Eh bien, en voilà un bon film d'horreur fantastique français ! Les sauterelles comme antagonistes maléfiques grouillantes et malaisantes, ça fonctionne à mort (au sens propre comme au sens figuré !).
Point de vue technique, l'ensemble est irréprochable. Just Philippot sait maîtriser son truc pour le rendre réaliste. Les plans rapprochés sur les sauterelles sont glaçants, les effets spéciaux sont sobres, pour ne pas dire invisibles (ce qui veut dire qu'ils sont pleinement réussis !), les maquillages gores sont horribles (oui, ça veut dire, là aussi, qu'ils sont pleinement réussis !). Comment ne pas croire à cet amas de petites créatures vampiriques avec toutes ces qualités ?
Pour l'interprétation, ce que j'ai toujours apprécié dans le cinéma de genre français, c'est qu'il prend toujours des acteurs et des actrices crédibles, ayant un physique de personnes que l'on peut croiser tous les jours, n'importe où, à qui on peut s'identifier tout de suite. Il va sans dire que leur jeu est impeccable (mentions spéciales à l'actrice principale Suliane Brahim, de la Comédie-Française, et à Marie Narbonne, en adolescente devant faire face aux problèmes de son âge tout en affrontant, dans le même temps, la plongée progressive de sa mère dans la folie !). De plus, les réactions des personnages paraissent naturelles. On pourrait tout à fait se comporter de la même façon.
Pour ce qui est de la thématique de la cellule familiale qui va en prendre un sacré coup, elle est plutôt bien traitée, notamment grâce aux qualités que j'ai évoquées précédemment. J'ai juste une petite réserve sur le fait que la vie des enfants à l'extérieur de la ferme (le club de foot pour le gamin, le lycée pour la fille aînée !), évoquée dans le premier tiers, soit quasi occultée par la suite. Il aurait fallu soit se concentrer pratiquement que sur ce qui se passe dans la ferme familiale,
sauf pour la séquence nécessaire où la grande sœur insiste pour que son petit frère aille jouer avec son club dans une autre ville, pour l'éloigner d'un danger qu'elle sent venir,
soit rajouter d'autres scènes footballistiques et scolaires dans les deux autres tiers.
Autrement, une sorte de mécanique scénaristique prend le pas sur la cohérence. Une mécanique qui suit une hiérarchie spéciste. Ce que je veux dire, sans spoiler, c'est que les sauterelles vont commencer par elles puis vont enchaîner avec cet animal, puis cet autre animal jugé comme encore plus supérieur par l'être humain, puis cet animal, certes mal considéré, mais qui est massif, donc beaucoup plus important par la taille que le précédent, et évidemment, pour la fin, devinez qui.

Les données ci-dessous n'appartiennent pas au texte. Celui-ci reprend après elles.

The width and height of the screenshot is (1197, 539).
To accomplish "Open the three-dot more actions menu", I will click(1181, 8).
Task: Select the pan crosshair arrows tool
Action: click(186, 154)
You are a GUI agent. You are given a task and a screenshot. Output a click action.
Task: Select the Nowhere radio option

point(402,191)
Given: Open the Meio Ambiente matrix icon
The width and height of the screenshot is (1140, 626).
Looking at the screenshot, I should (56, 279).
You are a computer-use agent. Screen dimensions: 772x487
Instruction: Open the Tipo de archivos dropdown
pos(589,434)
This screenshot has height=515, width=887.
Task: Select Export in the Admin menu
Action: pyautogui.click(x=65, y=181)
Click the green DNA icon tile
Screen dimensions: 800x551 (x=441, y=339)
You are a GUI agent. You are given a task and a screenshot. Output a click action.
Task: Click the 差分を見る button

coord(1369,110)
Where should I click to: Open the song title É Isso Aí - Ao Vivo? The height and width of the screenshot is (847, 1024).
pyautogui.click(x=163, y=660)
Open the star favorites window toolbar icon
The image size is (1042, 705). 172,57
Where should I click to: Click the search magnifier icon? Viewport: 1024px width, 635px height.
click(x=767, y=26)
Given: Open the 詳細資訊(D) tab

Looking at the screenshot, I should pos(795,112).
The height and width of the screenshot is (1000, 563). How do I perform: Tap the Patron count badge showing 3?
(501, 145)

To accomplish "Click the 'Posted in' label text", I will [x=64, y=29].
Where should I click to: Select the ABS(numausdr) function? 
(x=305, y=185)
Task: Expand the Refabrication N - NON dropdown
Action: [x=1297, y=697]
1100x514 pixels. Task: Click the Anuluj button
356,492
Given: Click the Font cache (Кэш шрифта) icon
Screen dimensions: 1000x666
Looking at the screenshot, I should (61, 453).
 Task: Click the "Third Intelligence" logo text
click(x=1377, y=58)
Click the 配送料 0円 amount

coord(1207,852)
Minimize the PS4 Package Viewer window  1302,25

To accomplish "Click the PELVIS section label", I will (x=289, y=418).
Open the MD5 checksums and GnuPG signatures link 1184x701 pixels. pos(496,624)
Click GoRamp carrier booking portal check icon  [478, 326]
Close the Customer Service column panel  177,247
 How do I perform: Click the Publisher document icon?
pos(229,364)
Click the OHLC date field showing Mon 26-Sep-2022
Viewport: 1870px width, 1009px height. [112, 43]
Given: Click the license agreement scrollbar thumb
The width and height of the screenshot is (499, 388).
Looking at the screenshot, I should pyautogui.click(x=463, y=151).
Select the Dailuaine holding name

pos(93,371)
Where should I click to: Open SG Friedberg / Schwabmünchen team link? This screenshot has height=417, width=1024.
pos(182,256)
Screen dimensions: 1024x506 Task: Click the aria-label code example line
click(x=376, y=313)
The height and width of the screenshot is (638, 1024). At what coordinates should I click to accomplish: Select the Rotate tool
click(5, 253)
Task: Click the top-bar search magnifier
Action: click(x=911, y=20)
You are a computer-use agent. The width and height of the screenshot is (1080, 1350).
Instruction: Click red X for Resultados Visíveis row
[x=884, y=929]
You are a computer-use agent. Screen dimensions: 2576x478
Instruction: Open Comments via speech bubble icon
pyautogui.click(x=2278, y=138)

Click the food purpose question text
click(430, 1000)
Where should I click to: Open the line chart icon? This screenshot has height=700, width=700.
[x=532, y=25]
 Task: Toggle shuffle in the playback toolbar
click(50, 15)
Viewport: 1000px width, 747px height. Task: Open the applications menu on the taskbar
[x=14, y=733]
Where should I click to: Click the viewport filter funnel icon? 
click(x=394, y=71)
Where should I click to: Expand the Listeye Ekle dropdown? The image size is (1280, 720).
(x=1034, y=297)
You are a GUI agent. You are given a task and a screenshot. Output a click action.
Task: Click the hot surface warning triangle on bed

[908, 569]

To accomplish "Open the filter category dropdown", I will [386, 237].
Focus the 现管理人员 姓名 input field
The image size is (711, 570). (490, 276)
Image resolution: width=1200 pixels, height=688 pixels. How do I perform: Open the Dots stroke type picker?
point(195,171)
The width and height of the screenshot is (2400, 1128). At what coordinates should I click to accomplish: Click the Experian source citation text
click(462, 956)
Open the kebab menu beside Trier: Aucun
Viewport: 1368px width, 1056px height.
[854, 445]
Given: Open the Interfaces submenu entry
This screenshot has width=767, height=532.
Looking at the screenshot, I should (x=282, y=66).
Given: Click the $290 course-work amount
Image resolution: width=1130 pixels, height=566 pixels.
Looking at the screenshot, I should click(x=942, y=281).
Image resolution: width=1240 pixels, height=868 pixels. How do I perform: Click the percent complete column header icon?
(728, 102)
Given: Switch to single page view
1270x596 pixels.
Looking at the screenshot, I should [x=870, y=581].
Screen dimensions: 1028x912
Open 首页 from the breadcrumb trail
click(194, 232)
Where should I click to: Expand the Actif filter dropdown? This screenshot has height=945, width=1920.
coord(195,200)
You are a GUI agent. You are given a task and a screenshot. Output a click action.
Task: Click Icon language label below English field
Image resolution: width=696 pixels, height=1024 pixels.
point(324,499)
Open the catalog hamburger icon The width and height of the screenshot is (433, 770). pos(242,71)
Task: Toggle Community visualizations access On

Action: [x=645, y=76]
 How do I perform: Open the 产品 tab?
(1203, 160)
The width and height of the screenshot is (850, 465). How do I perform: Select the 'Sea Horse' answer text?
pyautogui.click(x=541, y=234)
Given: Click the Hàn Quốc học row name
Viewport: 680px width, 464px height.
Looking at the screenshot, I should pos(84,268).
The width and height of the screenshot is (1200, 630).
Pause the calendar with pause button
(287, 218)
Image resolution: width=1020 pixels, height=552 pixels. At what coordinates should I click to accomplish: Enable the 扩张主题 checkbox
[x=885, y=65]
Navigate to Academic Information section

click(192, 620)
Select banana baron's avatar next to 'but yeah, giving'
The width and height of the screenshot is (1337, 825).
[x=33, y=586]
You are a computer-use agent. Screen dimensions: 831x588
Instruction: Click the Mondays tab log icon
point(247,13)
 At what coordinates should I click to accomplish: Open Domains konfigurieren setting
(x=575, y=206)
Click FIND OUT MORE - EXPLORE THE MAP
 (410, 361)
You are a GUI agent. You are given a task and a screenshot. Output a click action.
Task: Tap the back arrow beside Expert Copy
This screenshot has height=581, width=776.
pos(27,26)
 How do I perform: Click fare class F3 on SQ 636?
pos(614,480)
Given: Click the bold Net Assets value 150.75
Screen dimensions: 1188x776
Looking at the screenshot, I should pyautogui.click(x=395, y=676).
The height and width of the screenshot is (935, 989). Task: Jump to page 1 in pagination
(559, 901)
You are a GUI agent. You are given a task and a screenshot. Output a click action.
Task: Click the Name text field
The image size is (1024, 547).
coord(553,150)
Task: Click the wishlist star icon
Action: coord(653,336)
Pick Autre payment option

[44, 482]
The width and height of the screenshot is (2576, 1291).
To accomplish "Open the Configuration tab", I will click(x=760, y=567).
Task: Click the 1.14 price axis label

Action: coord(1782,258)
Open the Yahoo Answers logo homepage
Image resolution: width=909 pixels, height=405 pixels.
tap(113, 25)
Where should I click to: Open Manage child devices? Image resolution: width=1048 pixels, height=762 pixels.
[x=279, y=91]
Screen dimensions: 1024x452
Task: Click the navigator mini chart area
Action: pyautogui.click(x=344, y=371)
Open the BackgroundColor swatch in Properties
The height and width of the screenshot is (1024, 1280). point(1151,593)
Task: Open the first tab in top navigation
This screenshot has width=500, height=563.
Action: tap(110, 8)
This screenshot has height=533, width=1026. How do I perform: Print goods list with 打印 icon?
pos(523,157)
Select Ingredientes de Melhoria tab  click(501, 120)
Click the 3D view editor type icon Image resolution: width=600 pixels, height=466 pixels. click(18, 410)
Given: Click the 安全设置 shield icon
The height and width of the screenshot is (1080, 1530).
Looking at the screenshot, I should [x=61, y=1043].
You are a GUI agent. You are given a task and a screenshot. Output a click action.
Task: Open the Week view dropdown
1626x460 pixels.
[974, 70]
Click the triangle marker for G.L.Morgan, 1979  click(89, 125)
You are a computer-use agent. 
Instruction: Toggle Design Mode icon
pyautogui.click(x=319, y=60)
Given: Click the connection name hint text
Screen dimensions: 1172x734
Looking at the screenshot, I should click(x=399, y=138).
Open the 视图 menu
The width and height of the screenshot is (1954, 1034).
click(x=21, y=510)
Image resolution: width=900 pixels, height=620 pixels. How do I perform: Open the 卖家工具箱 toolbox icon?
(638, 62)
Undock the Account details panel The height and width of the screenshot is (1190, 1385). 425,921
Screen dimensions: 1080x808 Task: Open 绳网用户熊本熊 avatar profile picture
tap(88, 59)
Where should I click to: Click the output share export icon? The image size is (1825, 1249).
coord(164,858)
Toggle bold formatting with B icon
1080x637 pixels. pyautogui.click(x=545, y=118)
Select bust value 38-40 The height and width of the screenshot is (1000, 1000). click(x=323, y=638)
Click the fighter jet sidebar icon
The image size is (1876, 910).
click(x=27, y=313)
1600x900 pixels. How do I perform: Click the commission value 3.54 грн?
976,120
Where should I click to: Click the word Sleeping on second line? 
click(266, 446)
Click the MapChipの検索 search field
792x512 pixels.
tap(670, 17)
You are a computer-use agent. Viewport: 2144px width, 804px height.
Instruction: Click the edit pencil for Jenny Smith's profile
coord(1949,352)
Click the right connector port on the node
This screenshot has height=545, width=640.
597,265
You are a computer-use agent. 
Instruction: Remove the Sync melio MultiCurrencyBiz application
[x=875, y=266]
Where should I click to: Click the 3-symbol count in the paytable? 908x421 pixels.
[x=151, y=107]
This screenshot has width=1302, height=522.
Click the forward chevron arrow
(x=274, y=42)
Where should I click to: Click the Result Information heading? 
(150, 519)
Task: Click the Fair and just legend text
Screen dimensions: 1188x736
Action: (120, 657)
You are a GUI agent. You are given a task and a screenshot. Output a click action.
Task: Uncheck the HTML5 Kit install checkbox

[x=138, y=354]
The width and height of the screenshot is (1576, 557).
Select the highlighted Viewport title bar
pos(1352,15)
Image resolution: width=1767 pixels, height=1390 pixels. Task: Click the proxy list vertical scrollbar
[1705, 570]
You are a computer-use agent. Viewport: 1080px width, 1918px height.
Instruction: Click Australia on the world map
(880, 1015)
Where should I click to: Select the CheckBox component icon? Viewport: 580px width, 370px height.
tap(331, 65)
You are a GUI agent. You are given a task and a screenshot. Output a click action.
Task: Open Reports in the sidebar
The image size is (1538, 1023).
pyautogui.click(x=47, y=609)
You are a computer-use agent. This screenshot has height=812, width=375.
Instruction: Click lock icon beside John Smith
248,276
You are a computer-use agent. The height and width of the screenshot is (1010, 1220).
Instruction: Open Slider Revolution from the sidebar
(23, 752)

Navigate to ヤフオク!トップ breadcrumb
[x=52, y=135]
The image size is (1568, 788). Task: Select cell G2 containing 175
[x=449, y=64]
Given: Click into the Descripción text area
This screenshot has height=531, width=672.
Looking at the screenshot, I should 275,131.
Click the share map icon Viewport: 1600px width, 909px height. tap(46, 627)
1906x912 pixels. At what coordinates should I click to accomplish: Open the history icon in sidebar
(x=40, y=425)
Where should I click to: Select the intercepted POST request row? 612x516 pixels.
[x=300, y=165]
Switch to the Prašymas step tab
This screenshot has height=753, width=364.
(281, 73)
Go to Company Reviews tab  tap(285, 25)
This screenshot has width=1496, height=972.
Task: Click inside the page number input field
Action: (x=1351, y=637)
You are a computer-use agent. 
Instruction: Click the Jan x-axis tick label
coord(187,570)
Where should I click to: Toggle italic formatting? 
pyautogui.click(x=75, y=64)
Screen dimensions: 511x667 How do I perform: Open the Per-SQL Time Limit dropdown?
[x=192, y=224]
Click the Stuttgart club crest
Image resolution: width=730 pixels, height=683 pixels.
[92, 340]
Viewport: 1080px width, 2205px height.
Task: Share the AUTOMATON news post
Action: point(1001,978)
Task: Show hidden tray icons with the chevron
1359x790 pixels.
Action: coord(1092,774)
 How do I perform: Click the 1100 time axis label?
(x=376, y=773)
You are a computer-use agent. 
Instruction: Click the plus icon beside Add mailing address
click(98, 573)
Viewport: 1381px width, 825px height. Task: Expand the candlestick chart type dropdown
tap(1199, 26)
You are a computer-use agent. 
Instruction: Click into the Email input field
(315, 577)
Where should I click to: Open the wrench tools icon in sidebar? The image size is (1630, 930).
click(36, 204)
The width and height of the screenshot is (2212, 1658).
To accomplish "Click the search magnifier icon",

Oui, donc les sauterelles bouffent d'abord celles d'entre elles qui sont moins puissantes (ces dernières n'ayant pas bu du sang, au contraire des autres, ou très peu !), après une chèvre, puis un chien, puis une vache, puis évidemment l'animal le plus néfaste sur cette planète. Ce qui n'est pas cohérent, selon moi, parce que je pense que les insectes ont suffisamment de force dès le début pour s'en prendre directement aux êtres humains, mais, dans ce cas, l'horreur de la situation dans toute sa mesure serait révélée trop tôt. Entre la cohérence et la mécanique scénaristique, choix ayant chacun leurs défauts, il faut en sélectionner forcément un des deux.
Pour la fin,
dans un premier temps, je trouvais totalement illogique que la dernière scène ne se termine pas sur la mort sans ambiguïté de la mère se sacrifiant pour sauver la vie de sa fille, mais, après quelques heures de réflexion (oui, il est toujours bon de laisser au moins passer ce laps de temps entre la vision d'un film et la rédaction de la critique !), le fait que la fin soit ouverte, sur sa possible survie ou non, montre peut-être qu'elle possède un pouvoir faisant que les sauterelles ne la considèrent pas comme étant un être humain identique aux autres, peut-être même comme une mère nourricière et non pas juste de la chair et du sang, lui permettant ainsi d'éviter d'être totalement bouffée. Cela se discute.
Ah oui, il y a aussi l'évocation symbolique d'une industrie agricole qui, pour permettre de faire vivre et de nourrir, est obligée d'appliquer une logique implacablement mortifère. Ouais, un film d'horreur avec des sauterelles peut être plus profond et riche que l'on ne pense. Et dérangeant aussi... Vous n'entendrez plus le chant de ces charmants orthoptères de la même manière.